Your answer must be the lines from the one holding "Image resolution: width=749" through the final line of the entries below, copied exactly, with no pictures.

════

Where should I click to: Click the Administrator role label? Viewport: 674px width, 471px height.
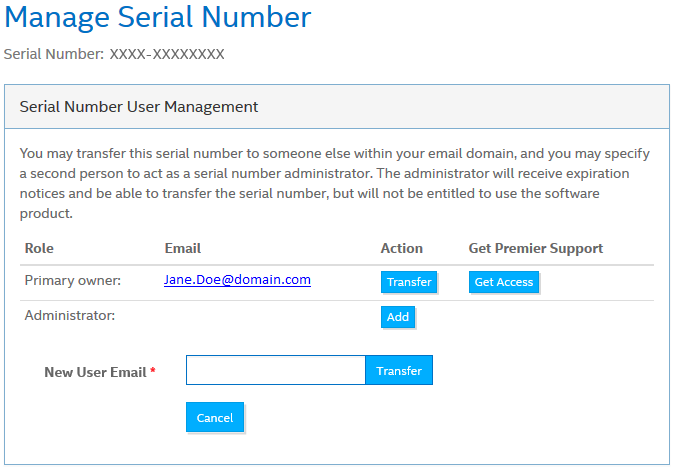point(70,316)
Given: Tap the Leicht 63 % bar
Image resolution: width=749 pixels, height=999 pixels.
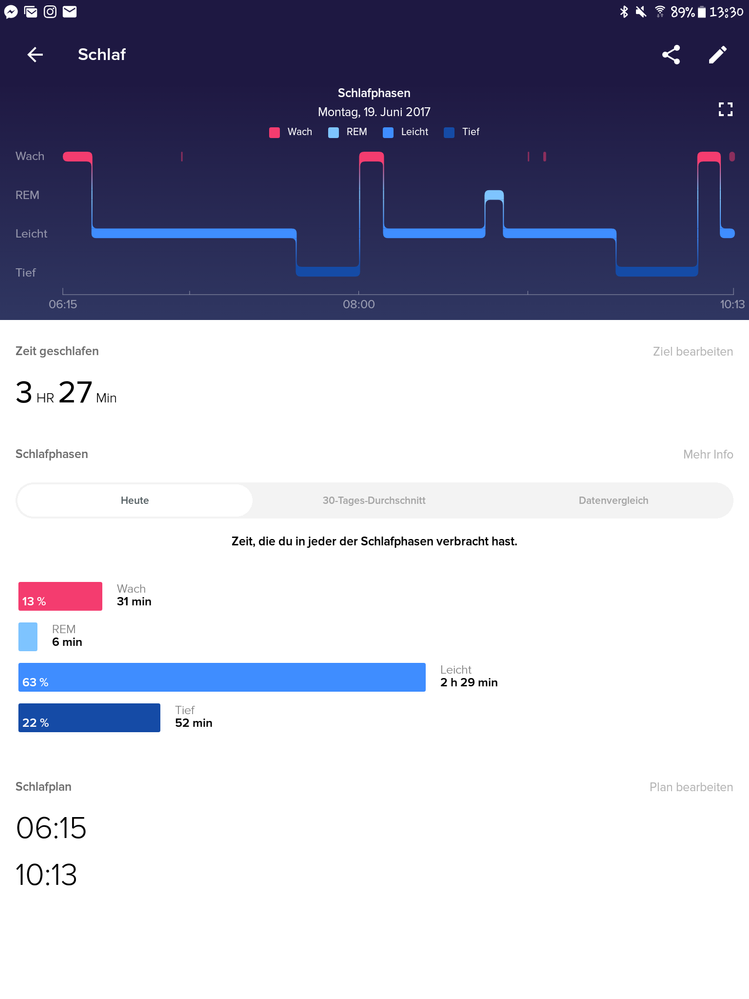Looking at the screenshot, I should point(221,677).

════

* Solution below *
Image resolution: width=749 pixels, height=999 pixels.
Looking at the screenshot, I should point(221,677).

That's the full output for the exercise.